Task instructions
a – From the news report on the Lower Brule Sioux Tribe and the Land Buy-Back deadline, list every organization, agency, or website that is mentioned by name.
b – Continue the news report on the Lower Brule Sioux Tribe's missed Land Buy-Back deadline, beginning after its final sentence.
Start of Selected text
Native Sun News: Lower Brule Sioux Tribe misses Cobell deadline

The following story was written and reported by Ernestine Chasing Hawk, Native Sun News Editor. All content © Native Sun News.

A sign to the offices of the Lower Brule Sioux Tribe in South Dakota. Photo from USGS / Flickr

Lower Brule Sioux Tribe misses deadline for Land Buy-Back program
Program will now be administered by the Feds
By Ernestine Chasing Hawk
Native Sun News Editor

LOWER BRULE –– Acting Chairman Kevin Wright announced that the Lower Brule Sioux Tribe has missed the deadline for administering their Cobell Land Buy Back program.

“At the August 5, 2015, council session we were notified that we missed a deadline for the Indian Buy Back program,” Wright posted on his Facebook page.
End of Selected text
Start of Given information
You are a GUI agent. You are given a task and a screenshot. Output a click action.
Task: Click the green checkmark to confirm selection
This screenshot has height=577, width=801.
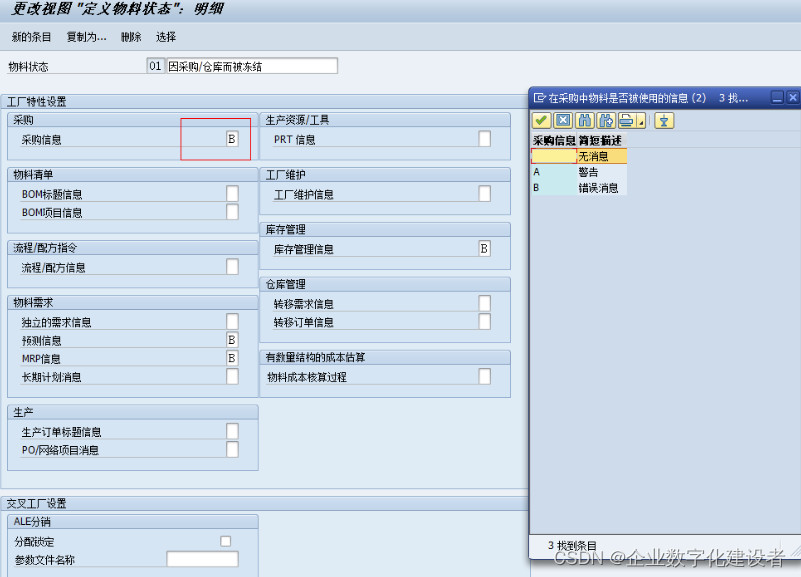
End of Given information
Set of answers
a – Native Sun News, Lower Brule Sioux Tribe, USGS, Flickr, Facebook

b –
Leadership of the Lower Brule Sioux Tribe has been in question since their general election a year ago in September when Wright was elected as vice-chairman and Sonny Ziegler and DesiRee LaRoche were elected as council representatives.

According to Wright, the late Chairman Michael Jandreau, Secretary/Treasurer Red Langdeau and Councilman John McCauley stonewalled tribal council meetings for months by walking out of council.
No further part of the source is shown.